Padraic, terrorista espulso dall'IRA perchè troppo estremista, torna a casa dal padre quando sospetta che il suo unico amico, un gatto nero di nome Wethomas, sia stato ucciso.
Comincia così una serie di omicidi e torture che oscillano tra il gran guignol e lo splatter con tanto di cadaveri di gommapiuma che vengono letteralmente fatti a pezzi tra litri di sangue finto.

L'autore fa parte di quella generazione di drammaturghi che dalla metà degli anni 90 compare sulle scene con il chiaro intento di scioccare il pubblico con il loro "Tarantino Style". Esplicita aggressività verbale, violenza fisica e volgarità miscelate con una bella dose di spietatezza.

Non c'è dubbio che questo spettacolo sia una farsa a tinte forti. Martin McDonagh, nato e cresciuto a Londra da genitori irlandesi, dà corpo ai personaggi di questo spettacolo dipingendoli come psicopatici e violenti, i cui bisogni primitivi sembrano essere torturare, bere e uccidere.

Fin qui tutto bene. Quanti drammaturghi o sceneggiatori irlandesi non hanno potuto esimersi dal raccontare i conflitti religiosi che dividono questa nazione? Martin Mc Donagh lo fa in modo egregio aggiungendo un gusto moderno - o meglio post moderno - e grottesco che l palato ha il retrogusto ferroso del sangue.

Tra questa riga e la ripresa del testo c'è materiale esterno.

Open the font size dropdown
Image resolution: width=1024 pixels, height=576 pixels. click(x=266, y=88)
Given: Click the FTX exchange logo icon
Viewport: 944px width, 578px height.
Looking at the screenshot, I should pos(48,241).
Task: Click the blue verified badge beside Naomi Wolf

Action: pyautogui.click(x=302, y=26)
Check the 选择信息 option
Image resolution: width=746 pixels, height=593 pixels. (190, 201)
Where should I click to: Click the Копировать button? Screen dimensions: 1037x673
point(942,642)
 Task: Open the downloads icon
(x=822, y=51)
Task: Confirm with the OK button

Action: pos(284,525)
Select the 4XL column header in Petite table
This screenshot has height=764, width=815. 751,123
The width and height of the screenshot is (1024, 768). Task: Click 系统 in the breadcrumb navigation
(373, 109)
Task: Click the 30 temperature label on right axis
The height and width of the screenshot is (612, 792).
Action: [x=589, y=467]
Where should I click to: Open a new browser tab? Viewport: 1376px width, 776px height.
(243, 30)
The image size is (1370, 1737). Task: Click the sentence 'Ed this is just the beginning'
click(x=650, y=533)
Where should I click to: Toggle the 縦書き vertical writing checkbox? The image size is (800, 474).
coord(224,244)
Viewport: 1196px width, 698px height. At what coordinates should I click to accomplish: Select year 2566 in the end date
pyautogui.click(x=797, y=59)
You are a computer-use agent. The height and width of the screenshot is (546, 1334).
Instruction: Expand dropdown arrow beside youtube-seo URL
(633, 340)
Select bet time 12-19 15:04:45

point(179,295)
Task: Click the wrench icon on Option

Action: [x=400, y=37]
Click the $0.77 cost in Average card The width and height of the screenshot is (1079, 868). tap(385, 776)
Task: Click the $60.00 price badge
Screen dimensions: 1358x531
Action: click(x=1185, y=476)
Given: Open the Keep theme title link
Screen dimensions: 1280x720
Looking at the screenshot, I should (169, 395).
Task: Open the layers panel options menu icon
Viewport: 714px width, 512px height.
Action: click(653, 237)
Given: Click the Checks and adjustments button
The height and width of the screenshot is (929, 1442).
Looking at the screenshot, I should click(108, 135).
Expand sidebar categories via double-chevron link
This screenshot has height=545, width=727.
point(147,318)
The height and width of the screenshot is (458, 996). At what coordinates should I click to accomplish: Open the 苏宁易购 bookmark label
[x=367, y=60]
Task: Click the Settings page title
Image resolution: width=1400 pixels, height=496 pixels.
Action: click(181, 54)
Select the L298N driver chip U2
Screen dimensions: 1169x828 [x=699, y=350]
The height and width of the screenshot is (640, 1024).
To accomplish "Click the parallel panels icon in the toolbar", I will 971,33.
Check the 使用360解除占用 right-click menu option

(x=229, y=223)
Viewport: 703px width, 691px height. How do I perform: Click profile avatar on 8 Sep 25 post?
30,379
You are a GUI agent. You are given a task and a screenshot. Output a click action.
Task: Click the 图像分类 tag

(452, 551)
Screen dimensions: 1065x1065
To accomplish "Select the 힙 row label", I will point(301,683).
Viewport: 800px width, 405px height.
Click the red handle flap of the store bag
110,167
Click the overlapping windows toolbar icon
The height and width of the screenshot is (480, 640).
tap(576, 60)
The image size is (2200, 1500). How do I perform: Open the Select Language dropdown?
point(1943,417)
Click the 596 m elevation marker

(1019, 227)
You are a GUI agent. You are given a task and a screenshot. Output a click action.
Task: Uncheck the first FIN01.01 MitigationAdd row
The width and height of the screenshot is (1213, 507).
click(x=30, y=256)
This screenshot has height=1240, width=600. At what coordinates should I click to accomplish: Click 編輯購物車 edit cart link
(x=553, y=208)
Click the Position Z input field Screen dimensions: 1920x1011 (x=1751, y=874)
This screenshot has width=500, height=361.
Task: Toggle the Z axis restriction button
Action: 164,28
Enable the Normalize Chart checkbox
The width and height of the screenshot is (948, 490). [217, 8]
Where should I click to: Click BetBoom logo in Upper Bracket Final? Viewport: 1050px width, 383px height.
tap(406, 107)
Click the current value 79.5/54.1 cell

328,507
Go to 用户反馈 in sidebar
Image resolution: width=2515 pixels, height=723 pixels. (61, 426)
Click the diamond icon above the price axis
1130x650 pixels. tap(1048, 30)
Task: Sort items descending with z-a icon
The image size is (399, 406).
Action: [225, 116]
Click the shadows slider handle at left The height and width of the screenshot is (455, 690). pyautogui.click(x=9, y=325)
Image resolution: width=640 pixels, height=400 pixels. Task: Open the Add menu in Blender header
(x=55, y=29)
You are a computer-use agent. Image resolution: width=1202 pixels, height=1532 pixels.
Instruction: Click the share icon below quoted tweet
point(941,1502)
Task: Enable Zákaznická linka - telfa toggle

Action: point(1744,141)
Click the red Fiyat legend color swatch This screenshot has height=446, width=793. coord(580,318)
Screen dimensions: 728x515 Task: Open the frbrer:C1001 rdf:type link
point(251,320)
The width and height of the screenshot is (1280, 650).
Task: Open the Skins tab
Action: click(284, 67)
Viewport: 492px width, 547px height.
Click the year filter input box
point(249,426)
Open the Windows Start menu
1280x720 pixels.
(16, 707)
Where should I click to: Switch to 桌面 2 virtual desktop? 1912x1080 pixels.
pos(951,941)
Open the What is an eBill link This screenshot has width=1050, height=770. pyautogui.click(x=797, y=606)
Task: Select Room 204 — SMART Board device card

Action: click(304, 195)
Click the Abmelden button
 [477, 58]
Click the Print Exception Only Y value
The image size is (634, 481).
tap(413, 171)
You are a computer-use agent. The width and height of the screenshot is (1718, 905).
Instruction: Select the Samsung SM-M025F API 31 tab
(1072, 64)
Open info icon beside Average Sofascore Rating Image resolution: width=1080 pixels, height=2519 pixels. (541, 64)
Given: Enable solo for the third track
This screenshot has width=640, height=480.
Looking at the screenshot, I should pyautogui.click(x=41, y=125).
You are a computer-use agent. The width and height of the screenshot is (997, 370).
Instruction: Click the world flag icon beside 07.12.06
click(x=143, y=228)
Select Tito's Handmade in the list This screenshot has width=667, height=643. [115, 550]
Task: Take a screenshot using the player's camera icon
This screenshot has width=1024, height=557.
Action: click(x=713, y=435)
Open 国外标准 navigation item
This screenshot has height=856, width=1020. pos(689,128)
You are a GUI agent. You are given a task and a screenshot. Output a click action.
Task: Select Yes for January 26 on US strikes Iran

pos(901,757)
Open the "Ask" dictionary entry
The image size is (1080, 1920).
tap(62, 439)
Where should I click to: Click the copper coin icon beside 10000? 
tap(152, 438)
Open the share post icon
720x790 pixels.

La farsa non è un genere teatrale minore, pensiamo a Molière e ai suoi personaggi ossessionati dalle malattie e dal denaro, così McDonagh trasforma i terroristi irlandesi in mostri grotteschi, se ne prende gioco mostrando le loro contraddizioni, un amore sconfinato per i gatti (o gli animali in genere) e una ferocia bestiale con gli umani.
Dialoghi serrati, recitati da bravi attori che si arrampicano su una scenografia quasi postatomica è questa una commedia pseudotragica cruda e comica allo stesso tempo, sconsigliata però ai deboli di stomaco e agli spettatori facilmente impresssionabili.

Invece, per tutti gli estimatori del tanto celebrato genere postmoderno (Tarantiniani et similia) sarà una vera gioia.